Tesla stock will fall another 33% because it's still expensive and lacks upside catalysts, Bernstein says

  • Bernstein has cut its stock-price target on Tesla to $120, down from $150.

  • That implies 33% downside from where the stock is trading on Wednesday.

  • The firm says Tesla is trading too expensive relative to automaker peers, and also has minimal upside catalysts in sight.

Little can justify Tesla's high stock price, as its margins are on par with lower-valued competing automakers, Bernstein wrote on Tuesday.

What's more, the electric vehicle firm offers no obvious catalysts to spark growth down the road, analysts said, cutting their price target on Tesla to $120 a share, from $150. That implies a 33% drop from where the stock traded on Wednesday.

"Tesla's stock price remains high on almost every valuation metric compared to both traditional and higher-growth auto OEMs, and also looks expensive relative to its reduced growth expectations when measured against tech comps," analysts led by Toni Sacconaghi wrote.

Already, the EV-maker has slumped aggressively year-to-date, with missed fourth-quarter earnings spurring on the rout. The stock has shed around 30% since the year's start.

But despite its underperformance, Tesla still holds a massive premium against other auto firms, with a valuation that is six-fold higher than other manufacturers. That's because Tesla historically held a much higher growth rate, but that's less the case today, Bernstein said:

"That said, today Tesla's margins are in line with or U.S. in some cases lower than US, Japanese and US OEMs, and its forward growth rate is more comparable to Toyota and Honda, and lower than that of BYD," Sacconaghi wrote.

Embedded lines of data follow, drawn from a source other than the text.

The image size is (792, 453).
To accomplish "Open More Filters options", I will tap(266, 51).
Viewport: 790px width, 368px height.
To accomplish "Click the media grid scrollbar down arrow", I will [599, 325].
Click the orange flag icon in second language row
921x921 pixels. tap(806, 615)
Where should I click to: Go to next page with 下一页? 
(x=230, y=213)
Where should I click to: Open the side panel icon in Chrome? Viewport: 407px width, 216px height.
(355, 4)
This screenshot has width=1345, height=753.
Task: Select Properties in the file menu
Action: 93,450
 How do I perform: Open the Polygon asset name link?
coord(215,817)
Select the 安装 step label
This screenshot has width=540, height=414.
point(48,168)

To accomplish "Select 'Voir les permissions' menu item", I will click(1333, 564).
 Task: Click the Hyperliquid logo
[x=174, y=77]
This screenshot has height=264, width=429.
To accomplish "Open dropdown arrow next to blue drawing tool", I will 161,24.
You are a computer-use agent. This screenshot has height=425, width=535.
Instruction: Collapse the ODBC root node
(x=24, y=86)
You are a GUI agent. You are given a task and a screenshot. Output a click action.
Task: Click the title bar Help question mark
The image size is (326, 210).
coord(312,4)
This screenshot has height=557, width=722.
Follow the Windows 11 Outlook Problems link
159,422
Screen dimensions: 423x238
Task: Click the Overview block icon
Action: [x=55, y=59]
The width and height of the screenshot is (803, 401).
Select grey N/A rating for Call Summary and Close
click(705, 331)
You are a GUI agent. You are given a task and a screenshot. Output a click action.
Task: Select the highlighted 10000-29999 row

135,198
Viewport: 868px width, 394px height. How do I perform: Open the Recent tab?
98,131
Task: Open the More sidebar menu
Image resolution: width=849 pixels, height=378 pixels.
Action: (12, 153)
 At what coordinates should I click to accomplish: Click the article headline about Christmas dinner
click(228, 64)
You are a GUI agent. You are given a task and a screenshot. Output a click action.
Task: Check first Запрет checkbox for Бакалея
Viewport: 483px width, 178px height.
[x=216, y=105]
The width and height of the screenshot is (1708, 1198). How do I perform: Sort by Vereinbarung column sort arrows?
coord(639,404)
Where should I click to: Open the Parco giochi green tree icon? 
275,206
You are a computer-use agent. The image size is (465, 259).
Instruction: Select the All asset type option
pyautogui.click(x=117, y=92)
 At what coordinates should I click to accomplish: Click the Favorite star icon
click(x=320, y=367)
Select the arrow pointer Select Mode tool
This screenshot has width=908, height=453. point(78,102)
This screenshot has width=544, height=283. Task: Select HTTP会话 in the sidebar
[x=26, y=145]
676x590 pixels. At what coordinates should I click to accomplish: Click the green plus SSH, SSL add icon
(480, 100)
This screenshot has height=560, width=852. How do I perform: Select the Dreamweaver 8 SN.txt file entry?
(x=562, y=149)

And while Tesla commands premium multiples above large-cap tech firms, it's margins are significantly lower among this cohort as well, Bernstein added.

According to the note, softer demand is chipping away at Tesla's production volumes, as EV adoption decelerates in Europe and the US, while the launch of the Highland model in China failed to showcase a "step-change" in demand.

Bernstein lowered its production forecast to 1.98 million for the year, against consensus of 2.06 million. Tepid growth will continue into 2025. However, Tesla is still forecast to become the highest world's volume auto maker.

Bullish investors may point to Tesla's full self-driving technology as a transformative venture that should justify its stock price overtime, but Bernstein notes that other manufacturers are also competing in this space.

It's also unlikely that Tesla makes ground as a robotaxi service, as Waymo already dominates the field.

Others have also pointed out Tesla's venture into robotics and AI, including the Optimus and Dojo announcements. But as with self-driving, the firm is already behind, with CEO Elon Musk downplaying Dojo as a "long shot," Bernstein cited.